И пошел, пошел вязать снопы; но так как Макар отдыхал и работать было некому, на жатку сел бригадир Асап.
…Каврис вяжет снопы, не замечая Тонку, которая работает от него невдалеке. Мальчик сам не понимает, почему он лишний раз боится взглянуть в ее сторону. Тогда Тонка первая начинает разговор:
— Ты разве не устал после ночи? Вчера за целый день не прилег и сегодня… Ведь уже третьи сутки пошли. Не жалеешь себя.
Мальчику было приятно слушать такое, но он смолчал и продолжал вязать снопы и ставить суслоны. Ничего. Только вот рукам и спине больно. Иногда пошатнется, смигнет темноту в глазах — лишь бы Тонка не заметила. Она и сама старается. Бисеринки пота выступили над верхней губой.
Но вот на мгновение Каврис словно провалился в темную яму. Когда он пришел в себя, то увидел над собой испуганное Тонкино лицо.
— Что с тобой?
— Ничего, — ответил Каврис и… тут же уснул, прямо на стерне.
Он проснулся вечером, когда солнце садилось за высокие горы.
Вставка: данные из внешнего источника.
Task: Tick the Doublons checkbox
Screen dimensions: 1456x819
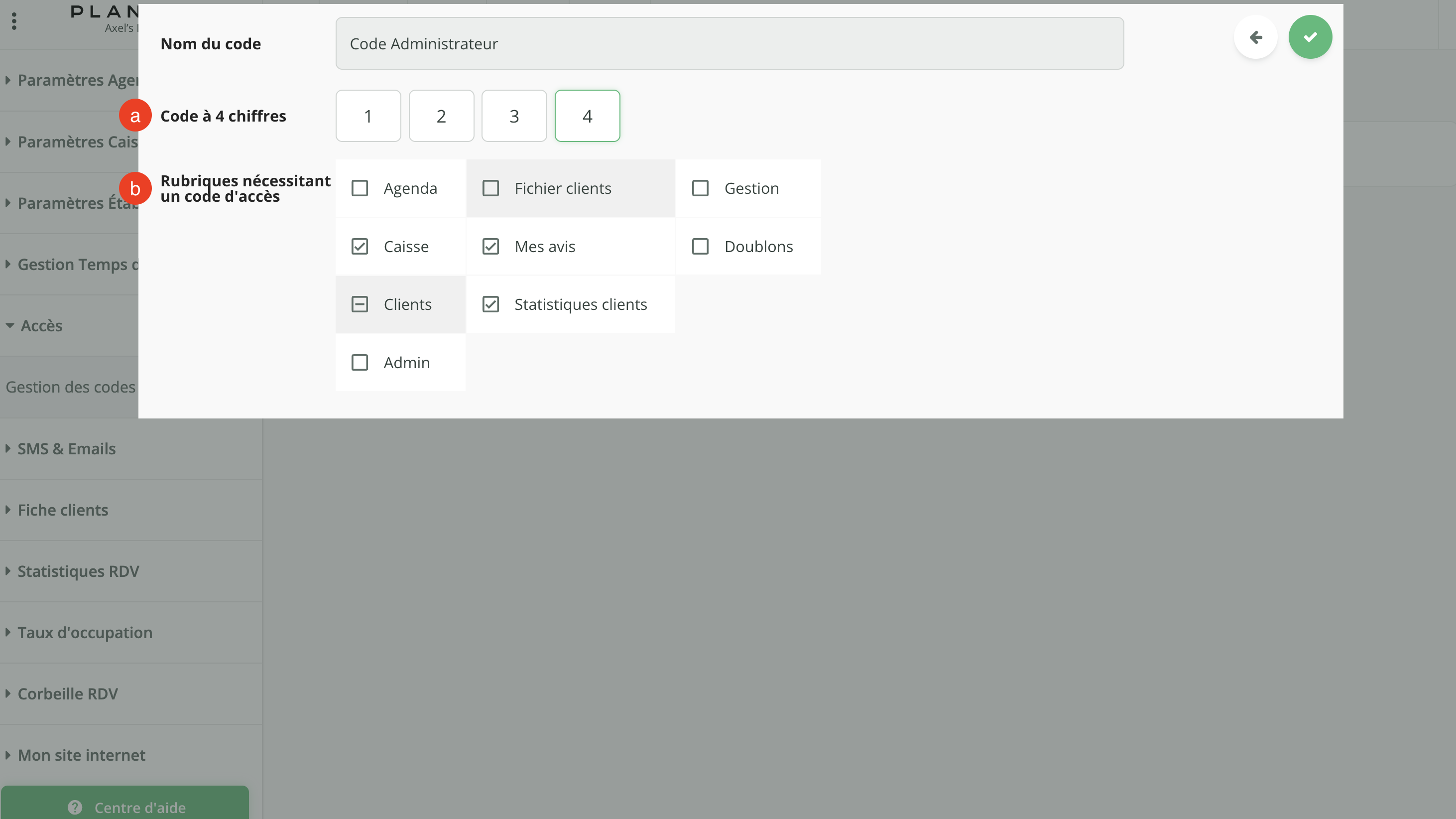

Оказывается, Тонка укрыла его своим пальто и положила под голову сноп ячменя. Вязальщиков не было видно. Жатва звенела где-то далеко за густыми копнами. Каврис поднялся, вдыхая вечерний воздух, пропитанный запахом зерна, и пошел в стан. Навстречу ему ехал верхом председатель Муклай, он похвалил мальчика:
— Слышал, Каврис, хорошо потрудился, а теперь время и об учебе подумать. Всех школьников с этого дня освобождаем от полевых работ. О себе не волнуйся — поможем. Конечно, сам знаешь, нелегко нам. Весь хлеб сдадим государству, но ты можешь взять себе столько, сколько унесешь. В Аскизе зайдешь к председателю райисполкома, я напишу записку. С подводами трудно, и лошадей вряд ли смогу отпустить в район. Пойдешь пешком.
Каврис кивнул головой: ему не надо объяснять, он и так хорошо знает про колхозные трудности. Хлеба дадут — хорошо, а до Аскиза не так уж далеко, до города дальше было и то дошел…
Глава
одиннадцатая
Он шагал по тропинке, извилисто убегавшей в глубину гор. Это был наикратчайший путь в Аскиз. На спине — тяжелый ящик, в нем хлеб, крупа, учебники. Со всех сторон тропинку обступали горные вершины, покрытые желто-зелеными лесами.
Каврис любил ходить один. Одному в дороге лучше — никто не мешает разговаривать с самим собой вслух, мечтать и сочинять песни.
Стояла скучная тишина. Веселые жаворонки давно улетели на юг. Только высоко в небе проплывали журавлиные караваны. Вожак, летевший впереди каравана, казался крупнее всех. Журавли кричали, и в их криках была печаль. Это вызывало в Каврисе ответное чувство: «Даже у птиц есть семья, есть старшие, а я один».